Benefits of Leisure Running – The Evidence

In July alone there are 33 listed races on the Runner’s World Event calendar. The races range from 5km runs, to the unbelievable 160km long Washie 100 Miler race in the Eastern Cape.


Surely South Africans love the road and trails, and some are prepared to run for 26 hours to get to the finish line. We have heard in different ways that exercise is good for us. But how so? What does evidence say about the benefit of running to our health?

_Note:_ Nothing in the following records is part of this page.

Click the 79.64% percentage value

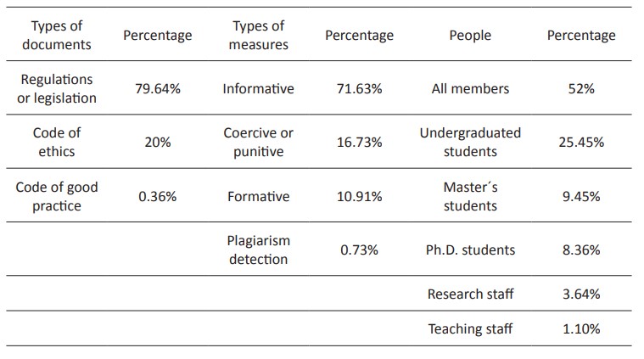coord(158,88)

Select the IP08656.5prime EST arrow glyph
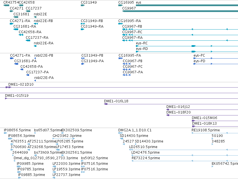pos(6,133)
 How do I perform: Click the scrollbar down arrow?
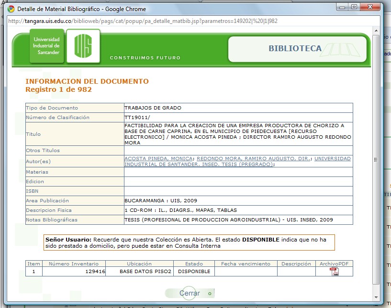tap(376, 296)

The Aerobic Center Longitudinal Study conducted over 15 years in Dallas Texas found that runners had 30% and 45% lower risks of all-cause and cardiovascular mortality respectively, compared to non runners after adjustment for potential confounders. These associations were consistent regardless of sex, age, BMI, health conditions, smoking status, and alcohol consumption. Furthermore, the study found that runners had a 3 year life expectancy benefit compared to non nonrunners. All-cause mortality refers to any other cause of death which may be accidents, cancers, infections et cetera. Simply put, runners have an overall 30% reduced chance of dying in general, and a bigger chance, that is 45%, of dying specifically from heart and blood vessel problems.


The study seems to suggest that even a little bit of running is much better than no running at all. In the dose-response analyses runners who ran the least, that is less than 51minutes per week, had lower risks of all-cause and CVD mortality compared with nonrunners. These mortality benefits were similar between lower and higher doses of weekly running time, which suggests that it doesn’t matter too much how much one runs – just doing it reduces the chances of developing hypertension, angina, heart attacks, type two diabetes and strokes.


Moral of the story? Running, even 5 to 10 min a day and at a slow pace of 9.6km/hr is associated with markedly reduced risks of death from all causes and cardiovascular disease.


In subsequent articles we will look closer at how much is too much, how much is too little and also investigate the psychological benefits of running.